--- START ---

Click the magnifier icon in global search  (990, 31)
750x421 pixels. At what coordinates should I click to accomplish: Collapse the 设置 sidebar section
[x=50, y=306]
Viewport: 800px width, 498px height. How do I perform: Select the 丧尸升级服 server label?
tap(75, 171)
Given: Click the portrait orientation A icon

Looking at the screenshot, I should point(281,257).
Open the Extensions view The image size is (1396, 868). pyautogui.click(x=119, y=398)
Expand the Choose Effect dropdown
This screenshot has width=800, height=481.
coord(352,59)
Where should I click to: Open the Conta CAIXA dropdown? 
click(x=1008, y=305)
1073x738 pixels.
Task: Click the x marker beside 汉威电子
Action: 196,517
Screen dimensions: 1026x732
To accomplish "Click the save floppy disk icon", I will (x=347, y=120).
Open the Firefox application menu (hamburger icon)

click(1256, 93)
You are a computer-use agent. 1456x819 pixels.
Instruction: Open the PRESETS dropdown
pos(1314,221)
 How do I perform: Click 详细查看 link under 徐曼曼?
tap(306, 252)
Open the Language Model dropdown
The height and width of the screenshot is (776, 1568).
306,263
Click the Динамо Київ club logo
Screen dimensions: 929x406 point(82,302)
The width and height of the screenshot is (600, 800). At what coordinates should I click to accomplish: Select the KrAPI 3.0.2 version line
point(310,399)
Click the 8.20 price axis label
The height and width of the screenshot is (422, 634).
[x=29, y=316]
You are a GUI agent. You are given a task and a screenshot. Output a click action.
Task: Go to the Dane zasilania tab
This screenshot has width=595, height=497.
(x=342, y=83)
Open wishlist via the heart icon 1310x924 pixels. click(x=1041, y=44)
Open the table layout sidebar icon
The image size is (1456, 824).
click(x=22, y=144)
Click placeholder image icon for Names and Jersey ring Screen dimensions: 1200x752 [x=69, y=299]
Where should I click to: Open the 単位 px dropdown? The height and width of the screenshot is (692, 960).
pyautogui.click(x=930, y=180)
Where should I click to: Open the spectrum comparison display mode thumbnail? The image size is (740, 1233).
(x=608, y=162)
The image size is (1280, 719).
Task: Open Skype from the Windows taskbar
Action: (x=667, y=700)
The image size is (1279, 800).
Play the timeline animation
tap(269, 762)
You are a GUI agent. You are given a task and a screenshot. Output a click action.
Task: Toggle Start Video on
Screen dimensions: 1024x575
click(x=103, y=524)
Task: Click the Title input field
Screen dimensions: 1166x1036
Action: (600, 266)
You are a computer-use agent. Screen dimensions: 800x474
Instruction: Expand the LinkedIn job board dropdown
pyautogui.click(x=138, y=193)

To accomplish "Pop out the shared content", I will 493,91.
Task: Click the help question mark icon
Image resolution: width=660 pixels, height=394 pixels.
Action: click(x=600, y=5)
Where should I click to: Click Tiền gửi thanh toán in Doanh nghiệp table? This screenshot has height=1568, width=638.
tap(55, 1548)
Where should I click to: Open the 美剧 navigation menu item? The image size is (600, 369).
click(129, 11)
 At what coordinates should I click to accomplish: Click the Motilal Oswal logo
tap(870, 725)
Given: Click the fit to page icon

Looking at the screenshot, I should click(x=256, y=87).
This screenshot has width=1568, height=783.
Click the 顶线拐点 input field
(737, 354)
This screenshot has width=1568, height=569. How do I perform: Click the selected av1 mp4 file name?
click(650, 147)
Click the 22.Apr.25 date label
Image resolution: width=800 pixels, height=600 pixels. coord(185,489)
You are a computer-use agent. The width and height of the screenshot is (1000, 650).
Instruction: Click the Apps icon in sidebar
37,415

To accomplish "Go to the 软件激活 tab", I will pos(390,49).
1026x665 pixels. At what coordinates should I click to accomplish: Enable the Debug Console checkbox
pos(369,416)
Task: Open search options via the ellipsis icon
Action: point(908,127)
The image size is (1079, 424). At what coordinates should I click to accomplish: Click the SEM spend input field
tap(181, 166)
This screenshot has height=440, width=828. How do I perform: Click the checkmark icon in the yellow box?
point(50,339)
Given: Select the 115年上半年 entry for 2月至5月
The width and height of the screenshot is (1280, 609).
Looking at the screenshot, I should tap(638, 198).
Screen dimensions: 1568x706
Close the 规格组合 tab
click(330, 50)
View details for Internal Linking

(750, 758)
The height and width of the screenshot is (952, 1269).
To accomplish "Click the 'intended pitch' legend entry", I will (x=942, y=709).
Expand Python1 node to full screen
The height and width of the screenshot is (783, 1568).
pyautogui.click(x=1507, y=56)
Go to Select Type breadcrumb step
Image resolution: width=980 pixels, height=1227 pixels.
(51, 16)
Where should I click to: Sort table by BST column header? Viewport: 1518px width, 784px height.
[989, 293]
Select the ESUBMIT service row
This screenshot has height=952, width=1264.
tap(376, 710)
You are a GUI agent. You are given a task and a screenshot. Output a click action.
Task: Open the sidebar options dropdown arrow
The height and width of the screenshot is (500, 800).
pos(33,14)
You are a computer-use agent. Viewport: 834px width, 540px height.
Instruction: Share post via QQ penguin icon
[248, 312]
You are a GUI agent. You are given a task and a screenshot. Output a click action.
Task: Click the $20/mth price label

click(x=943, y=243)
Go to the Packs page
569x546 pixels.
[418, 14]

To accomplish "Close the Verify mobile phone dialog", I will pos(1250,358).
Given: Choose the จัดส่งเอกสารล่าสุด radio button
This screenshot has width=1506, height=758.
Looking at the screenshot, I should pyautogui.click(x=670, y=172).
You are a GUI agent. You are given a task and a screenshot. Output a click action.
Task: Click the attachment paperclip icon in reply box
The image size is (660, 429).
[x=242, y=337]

--- END ---

# Exercise
Copy out all of the records above, line for line and in the same order, without changing anything.

# Answer to the task
Click the magnifier icon in global search  (990, 31)
750x421 pixels. At what coordinates should I click to accomplish: Collapse the 设置 sidebar section
[x=50, y=306]
Viewport: 800px width, 498px height. How do I perform: Select the 丧尸升级服 server label?
tap(75, 171)
Given: Click the portrait orientation A icon

Looking at the screenshot, I should point(281,257).
Open the Extensions view The image size is (1396, 868). pyautogui.click(x=119, y=398)
Expand the Choose Effect dropdown
This screenshot has width=800, height=481.
coord(352,59)
Where should I click to: Open the Conta CAIXA dropdown? 
click(x=1008, y=305)
1073x738 pixels.
Task: Click the x marker beside 汉威电子
Action: 196,517
Screen dimensions: 1026x732
To accomplish "Click the save floppy disk icon", I will (x=347, y=120).
Open the Firefox application menu (hamburger icon)

click(1256, 93)
You are a computer-use agent. 1456x819 pixels.
Instruction: Open the PRESETS dropdown
pos(1314,221)
 How do I perform: Click 详细查看 link under 徐曼曼?
tap(306, 252)
Open the Language Model dropdown
The height and width of the screenshot is (776, 1568).
306,263
Click the Динамо Київ club logo
Screen dimensions: 929x406 point(82,302)
The width and height of the screenshot is (600, 800). At what coordinates should I click to accomplish: Select the KrAPI 3.0.2 version line
point(310,399)
Click the 8.20 price axis label
The height and width of the screenshot is (422, 634).
[x=29, y=316]
You are a GUI agent. You are given a task and a screenshot. Output a click action.
Task: Go to the Dane zasilania tab
This screenshot has width=595, height=497.
(x=342, y=83)
Open wishlist via the heart icon 1310x924 pixels. click(x=1041, y=44)
Open the table layout sidebar icon
The image size is (1456, 824).
click(x=22, y=144)
Click placeholder image icon for Names and Jersey ring Screen dimensions: 1200x752 [x=69, y=299]
Where should I click to: Open the 単位 px dropdown? The height and width of the screenshot is (692, 960).
pyautogui.click(x=930, y=180)
Where should I click to: Open the spectrum comparison display mode thumbnail? The image size is (740, 1233).
(x=608, y=162)
The image size is (1280, 719).
Task: Open Skype from the Windows taskbar
Action: (x=667, y=700)
The image size is (1279, 800).
Play the timeline animation
tap(269, 762)
You are a GUI agent. You are given a task and a screenshot. Output a click action.
Task: Toggle Start Video on
Screen dimensions: 1024x575
click(x=103, y=524)
Task: Click the Title input field
Screen dimensions: 1166x1036
Action: (600, 266)
You are a computer-use agent. Screen dimensions: 800x474
Instruction: Expand the LinkedIn job board dropdown
pyautogui.click(x=138, y=193)

To accomplish "Pop out the shared content", I will 493,91.
Task: Click the help question mark icon
Image resolution: width=660 pixels, height=394 pixels.
Action: click(x=600, y=5)
Where should I click to: Click Tiền gửi thanh toán in Doanh nghiệp table? This screenshot has height=1568, width=638.
tap(55, 1548)
Where should I click to: Open the 美剧 navigation menu item? The image size is (600, 369).
click(129, 11)
 At what coordinates should I click to accomplish: Click the Motilal Oswal logo
tap(870, 725)
Given: Click the fit to page icon

Looking at the screenshot, I should click(x=256, y=87).
This screenshot has width=1568, height=783.
Click the 顶线拐点 input field
(737, 354)
This screenshot has width=1568, height=569. How do I perform: Click the selected av1 mp4 file name?
click(650, 147)
Click the 22.Apr.25 date label
Image resolution: width=800 pixels, height=600 pixels. coord(185,489)
You are a computer-use agent. The width and height of the screenshot is (1000, 650).
Instruction: Click the Apps icon in sidebar
37,415

To accomplish "Go to the 软件激活 tab", I will pos(390,49).
1026x665 pixels. At what coordinates should I click to accomplish: Enable the Debug Console checkbox
pos(369,416)
Task: Open search options via the ellipsis icon
Action: point(908,127)
The image size is (1079, 424). At what coordinates should I click to accomplish: Click the SEM spend input field
tap(181, 166)
This screenshot has height=440, width=828. How do I perform: Click the checkmark icon in the yellow box?
point(50,339)
Given: Select the 115年上半年 entry for 2月至5月
The width and height of the screenshot is (1280, 609).
Looking at the screenshot, I should tap(638, 198).
Screen dimensions: 1568x706
Close the 规格组合 tab
click(330, 50)
View details for Internal Linking

(750, 758)
The height and width of the screenshot is (952, 1269).
To accomplish "Click the 'intended pitch' legend entry", I will (x=942, y=709).
Expand Python1 node to full screen
The height and width of the screenshot is (783, 1568).
pyautogui.click(x=1507, y=56)
Go to Select Type breadcrumb step
Image resolution: width=980 pixels, height=1227 pixels.
(51, 16)
Where should I click to: Sort table by BST column header? Viewport: 1518px width, 784px height.
[989, 293]
Select the ESUBMIT service row
This screenshot has height=952, width=1264.
tap(376, 710)
You are a GUI agent. You are given a task and a screenshot. Output a click action.
Task: Open the sidebar options dropdown arrow
The height and width of the screenshot is (500, 800).
pos(33,14)
You are a computer-use agent. Viewport: 834px width, 540px height.
Instruction: Share post via QQ penguin icon
[248, 312]
You are a GUI agent. You are given a task and a screenshot. Output a click action.
Task: Click the $20/mth price label

click(x=943, y=243)
Go to the Packs page
569x546 pixels.
[418, 14]

To accomplish "Close the Verify mobile phone dialog", I will pos(1250,358).
Given: Choose the จัดส่งเอกสารล่าสุด radio button
This screenshot has width=1506, height=758.
Looking at the screenshot, I should pyautogui.click(x=670, y=172).
You are a GUI agent. You are given a task and a screenshot. Output a click action.
Task: Click the attachment paperclip icon in reply box
The image size is (660, 429).
[x=242, y=337]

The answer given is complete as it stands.